This study investigated the effect of hydrogen absorption and diffusion over time toward shape memory and load-deflection behavior of NiTi alloy wires. Two different NiTi wires were use, the industrial round wire, and the commercial rectangular orthodontic wire. At room temperature, the round wire was at martensitic phase, and the rectangular wire was at austenite phase. The absorption of hydrogen into wire specimens was induced via electrolytic charging. The inward diffusion of hydrogen over time was achieved via aging at room temperature.
The differential scanning calorimetry showed that the absorption and diffusion of hydrogen in martensitic NiTi round wire suppressed the size of thermal martensite phase transformation peaks. Furthermore, the additional hydrogen-related phase transformation peaks were also observed after hydrogenation, while its peak size and enthalpies increased over the aging duration. The tensile deformation behavior was also largely affected, of which the stress-induced martensitic phase transformation exhibited a non-flat plateau with the formation of force curvatures at the onset and ending stages, respectively. The loading force, as deduced from its load-deflection behavior via three-point bending deformation also increased slightly. This impaired its strain recovery.
The effect of hydrogen charging towards load-deflection behavior of rectangular austenitic NiTi wire via three-point bending test was only detected after charging for 16 and 24 hours. The strain recovery of the wire deteriorated over aging time in the unloading stage of load-deflection curve. The largest residual deflection was 0.65 mm for the 24-hour-charged and 7-day-aged wire specimen, as compared to 0.03 mm for the as-received specimen. In a three-bracket bending test, the hydrogen charging caused the wire to fracture during the loading stage. Likewise, the hydrogen diffusion via aging led to the large residual deflections upon complete unloading, of which its magnitude increased from 0.12 mm for the as-received specimen, to 0.70 mm after charging for 24 hours and aging for 7 days, at a maximum deflection of 4 mm. After prolonged aging, the effect of inner diffusion of hydrogen has caused obstruction towards the reverse stress-induced martensite phase transformation, thus causing the unloading force curve to occur at lower force levels.

▸ Written task 1
Please swap "icon" for "symbol" in the entries starting at the line that contains "The height and width of the screenshot is (639, 529)." and ending at the line that contains "Action: coord(82,18)". Return only those lines, with nothing else changed.

▸ Entries provided
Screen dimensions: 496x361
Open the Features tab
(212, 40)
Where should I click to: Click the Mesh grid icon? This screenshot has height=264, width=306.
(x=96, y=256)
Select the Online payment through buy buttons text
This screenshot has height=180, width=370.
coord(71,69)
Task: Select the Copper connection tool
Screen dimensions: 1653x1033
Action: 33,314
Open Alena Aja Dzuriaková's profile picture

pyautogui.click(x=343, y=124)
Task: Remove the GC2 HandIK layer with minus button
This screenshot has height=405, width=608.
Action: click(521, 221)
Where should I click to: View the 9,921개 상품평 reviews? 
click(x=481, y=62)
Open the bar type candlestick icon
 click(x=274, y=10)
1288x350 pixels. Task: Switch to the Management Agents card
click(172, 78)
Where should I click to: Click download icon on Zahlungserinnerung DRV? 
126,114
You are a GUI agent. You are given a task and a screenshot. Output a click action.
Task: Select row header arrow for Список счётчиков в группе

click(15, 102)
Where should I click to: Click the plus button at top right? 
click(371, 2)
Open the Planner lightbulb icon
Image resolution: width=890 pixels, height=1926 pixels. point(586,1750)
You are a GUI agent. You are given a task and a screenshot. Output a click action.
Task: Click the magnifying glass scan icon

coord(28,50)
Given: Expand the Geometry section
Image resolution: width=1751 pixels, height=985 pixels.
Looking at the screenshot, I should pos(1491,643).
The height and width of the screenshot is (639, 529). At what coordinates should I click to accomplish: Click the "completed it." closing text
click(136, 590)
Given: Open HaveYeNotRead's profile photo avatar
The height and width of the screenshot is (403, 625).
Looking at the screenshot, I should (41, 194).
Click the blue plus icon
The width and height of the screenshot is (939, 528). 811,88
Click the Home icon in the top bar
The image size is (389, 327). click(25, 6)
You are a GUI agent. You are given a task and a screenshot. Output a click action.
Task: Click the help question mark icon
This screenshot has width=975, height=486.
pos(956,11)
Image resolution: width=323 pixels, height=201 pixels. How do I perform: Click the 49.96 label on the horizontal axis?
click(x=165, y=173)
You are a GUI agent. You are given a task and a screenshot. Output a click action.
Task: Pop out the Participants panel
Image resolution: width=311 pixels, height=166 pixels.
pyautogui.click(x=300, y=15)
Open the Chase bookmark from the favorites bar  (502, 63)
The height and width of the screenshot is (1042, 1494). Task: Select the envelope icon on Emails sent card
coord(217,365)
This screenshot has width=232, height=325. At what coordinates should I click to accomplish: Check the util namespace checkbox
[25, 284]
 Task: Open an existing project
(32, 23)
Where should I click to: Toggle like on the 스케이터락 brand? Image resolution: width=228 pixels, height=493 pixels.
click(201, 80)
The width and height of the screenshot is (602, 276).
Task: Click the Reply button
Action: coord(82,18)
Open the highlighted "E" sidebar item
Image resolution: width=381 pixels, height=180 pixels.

▸ Written task 2
From the passage on hydrogen in NiTi wires, copy the words starting at "The differential scanning" and ending at "its strain recovery." without any change.

▸ Exercise answer 1
The height and width of the screenshot is (639, 529). At what coordinates should I click to accomplish: Click the "completed it." closing text
click(136, 590)
Given: Open HaveYeNotRead's profile photo avatar
The height and width of the screenshot is (403, 625).
Looking at the screenshot, I should (41, 194).
Click the blue plus symbol
The width and height of the screenshot is (939, 528). 811,88
Click the Home symbol in the top bar
The image size is (389, 327). click(25, 6)
You are a GUI agent. You are given a task and a screenshot. Output a click action.
Task: Click the help question mark symbol
This screenshot has width=975, height=486.
pos(956,11)
Image resolution: width=323 pixels, height=201 pixels. How do I perform: Click the 49.96 label on the horizontal axis?
click(x=165, y=173)
You are a GUI agent. You are given a task and a screenshot. Output a click action.
Task: Pop out the Participants panel
Image resolution: width=311 pixels, height=166 pixels.
pyautogui.click(x=300, y=15)
Open the Chase bookmark from the favorites bar  (502, 63)
The height and width of the screenshot is (1042, 1494). Task: Select the envelope symbol on Emails sent card
coord(217,365)
This screenshot has width=232, height=325. At what coordinates should I click to accomplish: Check the util namespace checkbox
[25, 284]
 Task: Open an existing project
(32, 23)
Where should I click to: Toggle like on the 스케이터락 brand? Image resolution: width=228 pixels, height=493 pixels.
click(201, 80)
The width and height of the screenshot is (602, 276).
Task: Click the Reply button
Action: coord(82,18)

▸ Exercise answer 2
The differential scanning calorimetry showed that the absorption and diffusion of hydrogen in martensitic NiTi round wire suppressed the size of thermal martensite phase transformation peaks. Furthermore, the additional hydrogen-related phase transformation peaks were also observed after hydrogenation, while its peak size and enthalpies increased over the aging duration. The tensile deformation behavior was also largely affected, of which the stress-induced martensitic phase transformation exhibited a non-flat plateau with the formation of force curvatures at the onset and ending stages, respectively. The loading force, as deduced from its load-deflection behavior via three-point bending deformation also increased slightly. This impaired its strain recovery.